Other musts for your feet: wool socks, one pair on your feet, one pair in your pack (just in case).

Moving up the body, you’ll want to dress in layers: baselayers, a wool midlayer or fleece, water resistant pants and a water resistant shell or jacket. I also carry a down vest or puffy coat in my pack (again, just in case).

Waterproof mittens or gloves (and possibly liners), a beanie or headband and good sunglasses round out the gear requirements. As with socks, bring extra mittens in your pack (just in case).

And don’t forget sunscreen. Put it on before you go out and reapply frequently on sunny days.

The Right Pack (With the Right Stuff in It)

I’m not a long-distance hiker at any time of year. I love hitting the trail, but I max out at about 10 miles in summer and about 6 miles in winter. I am a dayhiker, nothing more.

I prefer insulated hydration packs designed for cold weather. Hydration is critical and the relatively lower humidity in winter means you need to drink and drink some more.

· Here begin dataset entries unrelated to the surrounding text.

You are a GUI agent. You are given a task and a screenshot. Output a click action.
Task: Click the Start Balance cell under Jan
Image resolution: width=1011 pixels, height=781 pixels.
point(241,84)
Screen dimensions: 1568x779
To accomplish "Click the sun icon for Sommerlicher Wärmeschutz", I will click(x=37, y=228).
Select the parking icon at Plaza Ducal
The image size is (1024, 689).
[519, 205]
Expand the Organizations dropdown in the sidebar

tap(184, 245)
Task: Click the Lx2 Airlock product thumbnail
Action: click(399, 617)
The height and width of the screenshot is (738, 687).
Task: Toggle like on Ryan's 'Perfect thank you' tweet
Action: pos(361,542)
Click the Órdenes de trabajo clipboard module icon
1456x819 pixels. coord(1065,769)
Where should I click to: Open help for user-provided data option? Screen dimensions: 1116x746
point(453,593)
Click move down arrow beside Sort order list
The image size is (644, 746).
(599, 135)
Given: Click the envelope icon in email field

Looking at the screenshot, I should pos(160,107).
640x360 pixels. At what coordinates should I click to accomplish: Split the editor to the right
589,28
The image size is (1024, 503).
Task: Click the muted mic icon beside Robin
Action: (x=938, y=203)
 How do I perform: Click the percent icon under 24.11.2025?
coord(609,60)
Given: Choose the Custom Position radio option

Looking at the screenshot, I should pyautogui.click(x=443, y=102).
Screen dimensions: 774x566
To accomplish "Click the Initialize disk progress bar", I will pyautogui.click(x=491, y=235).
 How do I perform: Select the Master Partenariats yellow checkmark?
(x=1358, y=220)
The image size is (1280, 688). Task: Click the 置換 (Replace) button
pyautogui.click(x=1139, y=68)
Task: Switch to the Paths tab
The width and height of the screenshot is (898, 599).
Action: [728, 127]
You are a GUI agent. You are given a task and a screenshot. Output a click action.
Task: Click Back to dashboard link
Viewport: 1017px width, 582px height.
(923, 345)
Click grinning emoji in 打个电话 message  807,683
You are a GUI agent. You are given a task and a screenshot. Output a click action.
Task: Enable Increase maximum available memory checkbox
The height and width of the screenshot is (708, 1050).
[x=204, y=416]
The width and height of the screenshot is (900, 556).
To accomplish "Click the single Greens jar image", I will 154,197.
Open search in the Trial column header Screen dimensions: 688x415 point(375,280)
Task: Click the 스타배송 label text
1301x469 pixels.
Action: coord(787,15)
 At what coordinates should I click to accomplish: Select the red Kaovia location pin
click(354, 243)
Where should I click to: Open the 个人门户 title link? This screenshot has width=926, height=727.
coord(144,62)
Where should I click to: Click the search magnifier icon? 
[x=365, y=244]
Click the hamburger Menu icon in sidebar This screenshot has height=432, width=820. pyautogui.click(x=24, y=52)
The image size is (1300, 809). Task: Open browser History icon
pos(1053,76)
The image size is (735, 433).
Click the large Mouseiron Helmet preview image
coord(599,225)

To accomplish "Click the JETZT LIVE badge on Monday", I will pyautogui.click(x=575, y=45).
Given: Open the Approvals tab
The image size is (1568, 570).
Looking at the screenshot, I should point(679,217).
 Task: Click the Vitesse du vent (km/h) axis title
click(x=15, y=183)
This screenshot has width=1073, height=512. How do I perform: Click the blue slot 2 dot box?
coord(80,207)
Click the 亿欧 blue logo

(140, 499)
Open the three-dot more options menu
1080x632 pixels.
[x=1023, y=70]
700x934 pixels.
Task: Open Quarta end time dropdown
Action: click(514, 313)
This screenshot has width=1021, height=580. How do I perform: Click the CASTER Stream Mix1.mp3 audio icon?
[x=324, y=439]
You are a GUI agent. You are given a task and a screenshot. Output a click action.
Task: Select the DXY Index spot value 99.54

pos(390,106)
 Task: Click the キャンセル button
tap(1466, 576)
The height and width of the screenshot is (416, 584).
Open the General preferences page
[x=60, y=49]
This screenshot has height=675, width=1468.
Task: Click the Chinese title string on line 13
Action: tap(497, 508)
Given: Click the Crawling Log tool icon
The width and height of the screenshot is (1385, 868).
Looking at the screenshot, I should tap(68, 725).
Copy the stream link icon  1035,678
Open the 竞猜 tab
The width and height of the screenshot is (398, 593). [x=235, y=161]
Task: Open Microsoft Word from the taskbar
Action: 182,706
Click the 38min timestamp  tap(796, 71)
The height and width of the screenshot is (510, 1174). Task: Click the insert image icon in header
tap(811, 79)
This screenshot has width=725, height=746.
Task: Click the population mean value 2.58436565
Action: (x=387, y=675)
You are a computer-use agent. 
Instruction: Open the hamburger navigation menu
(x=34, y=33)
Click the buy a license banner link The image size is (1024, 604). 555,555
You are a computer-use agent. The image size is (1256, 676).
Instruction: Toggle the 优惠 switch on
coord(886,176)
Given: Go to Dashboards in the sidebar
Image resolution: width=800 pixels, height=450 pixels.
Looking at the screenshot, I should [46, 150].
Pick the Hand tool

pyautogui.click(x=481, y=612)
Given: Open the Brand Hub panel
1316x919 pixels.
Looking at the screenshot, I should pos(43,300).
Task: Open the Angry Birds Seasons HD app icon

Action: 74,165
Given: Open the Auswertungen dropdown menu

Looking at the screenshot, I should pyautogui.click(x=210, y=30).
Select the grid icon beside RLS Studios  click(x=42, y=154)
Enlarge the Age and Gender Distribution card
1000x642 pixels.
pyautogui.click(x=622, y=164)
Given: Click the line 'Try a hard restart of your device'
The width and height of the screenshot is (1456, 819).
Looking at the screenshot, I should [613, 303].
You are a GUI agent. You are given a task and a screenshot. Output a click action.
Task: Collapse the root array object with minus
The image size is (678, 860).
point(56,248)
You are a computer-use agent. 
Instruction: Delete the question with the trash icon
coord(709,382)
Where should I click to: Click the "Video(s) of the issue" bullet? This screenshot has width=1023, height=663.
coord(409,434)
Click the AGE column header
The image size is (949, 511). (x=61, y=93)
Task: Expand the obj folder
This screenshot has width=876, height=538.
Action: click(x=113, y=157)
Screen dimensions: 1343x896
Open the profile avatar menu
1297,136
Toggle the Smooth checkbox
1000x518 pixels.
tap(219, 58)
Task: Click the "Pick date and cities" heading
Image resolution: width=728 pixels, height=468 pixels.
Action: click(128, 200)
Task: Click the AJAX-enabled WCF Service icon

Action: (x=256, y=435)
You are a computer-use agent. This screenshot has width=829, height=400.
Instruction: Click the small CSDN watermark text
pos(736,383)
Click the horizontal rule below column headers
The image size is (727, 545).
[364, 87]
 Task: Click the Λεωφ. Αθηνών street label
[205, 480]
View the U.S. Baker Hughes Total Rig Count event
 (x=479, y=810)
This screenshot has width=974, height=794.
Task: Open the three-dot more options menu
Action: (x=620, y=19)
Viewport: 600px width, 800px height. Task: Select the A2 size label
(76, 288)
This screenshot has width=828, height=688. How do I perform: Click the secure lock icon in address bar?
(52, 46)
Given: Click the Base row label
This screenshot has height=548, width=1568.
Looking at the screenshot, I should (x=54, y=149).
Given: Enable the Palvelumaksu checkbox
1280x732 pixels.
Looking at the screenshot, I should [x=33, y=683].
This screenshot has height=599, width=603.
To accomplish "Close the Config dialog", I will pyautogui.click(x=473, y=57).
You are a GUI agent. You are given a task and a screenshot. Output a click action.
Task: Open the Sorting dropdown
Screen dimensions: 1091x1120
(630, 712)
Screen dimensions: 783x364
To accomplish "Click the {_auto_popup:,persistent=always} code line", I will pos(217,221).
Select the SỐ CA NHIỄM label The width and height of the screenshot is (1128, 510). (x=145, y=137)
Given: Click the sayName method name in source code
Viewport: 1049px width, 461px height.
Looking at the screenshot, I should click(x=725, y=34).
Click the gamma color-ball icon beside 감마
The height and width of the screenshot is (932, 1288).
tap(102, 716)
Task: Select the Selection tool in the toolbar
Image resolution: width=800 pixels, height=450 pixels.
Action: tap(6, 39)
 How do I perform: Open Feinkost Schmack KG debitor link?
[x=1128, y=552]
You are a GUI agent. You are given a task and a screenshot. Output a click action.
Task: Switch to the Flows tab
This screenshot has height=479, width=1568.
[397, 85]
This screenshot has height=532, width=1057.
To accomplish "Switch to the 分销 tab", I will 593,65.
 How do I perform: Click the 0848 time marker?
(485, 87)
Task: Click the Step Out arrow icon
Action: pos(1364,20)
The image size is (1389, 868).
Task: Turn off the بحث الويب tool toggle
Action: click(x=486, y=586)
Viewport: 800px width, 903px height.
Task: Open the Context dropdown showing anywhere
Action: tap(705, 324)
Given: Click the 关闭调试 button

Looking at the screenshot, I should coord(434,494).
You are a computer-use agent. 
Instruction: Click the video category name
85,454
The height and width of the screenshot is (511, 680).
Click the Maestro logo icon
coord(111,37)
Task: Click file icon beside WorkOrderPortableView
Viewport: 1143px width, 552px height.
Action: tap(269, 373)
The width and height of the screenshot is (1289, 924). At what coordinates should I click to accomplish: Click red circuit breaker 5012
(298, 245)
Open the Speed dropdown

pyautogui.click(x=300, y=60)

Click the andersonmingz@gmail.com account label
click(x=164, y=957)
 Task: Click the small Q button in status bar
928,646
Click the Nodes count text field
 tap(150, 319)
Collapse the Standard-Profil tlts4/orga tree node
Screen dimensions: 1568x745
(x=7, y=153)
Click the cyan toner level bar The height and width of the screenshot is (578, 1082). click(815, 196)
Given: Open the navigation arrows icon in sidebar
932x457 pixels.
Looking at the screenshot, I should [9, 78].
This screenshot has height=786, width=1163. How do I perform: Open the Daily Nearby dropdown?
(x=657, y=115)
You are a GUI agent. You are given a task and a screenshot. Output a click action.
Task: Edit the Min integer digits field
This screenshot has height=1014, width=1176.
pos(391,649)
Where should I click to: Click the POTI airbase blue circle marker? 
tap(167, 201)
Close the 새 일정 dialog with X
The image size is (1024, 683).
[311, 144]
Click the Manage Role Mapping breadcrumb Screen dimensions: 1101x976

Here’s my list of daypack essentials, for hikes away from civilization.

  • Warm beverages. Treat yourself to a small thermos of hot chocolate, tea or hot water.
  • Snacks. Try to eat something every hour. Avoiding hunger and thirst will help keep you warm.
  • Hand warmers. Disposable handwarmers offer easy comfort and can make the difference between fun and misery.
  • Extra socks and mittens, plus extra layers, if needed.
  • Headlamp. Winter days are short. If you’re out on a long hike, a headlamp can make a huge difference if you are delayed.
  • Cellphone. While it pains me to advocate technology in the wilderness, a phone can be your guide and your lifeline if something goes wrong.
  • Emergency blanket. I’ve actually had to use one in a freezing rain. Best $3 investment ever.
  • Multi-tool. Because you never know what you might need.
  • Matches. And since it’s winter, bring some paper.
  • A map, in case your cellphone battery dies or you lose coverage and your GPS coordinates fail.

Other items you might consider depending upon the length and condition of the trail: hiking sticks and crampons.

The Right Attitude

Having a “nothing will stop me” attitude is probably the most important thing I learned from my British hiking club.

Before the winter I spent walking with them, I was a fair-weather girl, heading out on frigid winter days only if the sun was shining brightly. Easy enough in Colorado, right?

Not so easy in many other places and that’s the key lesson.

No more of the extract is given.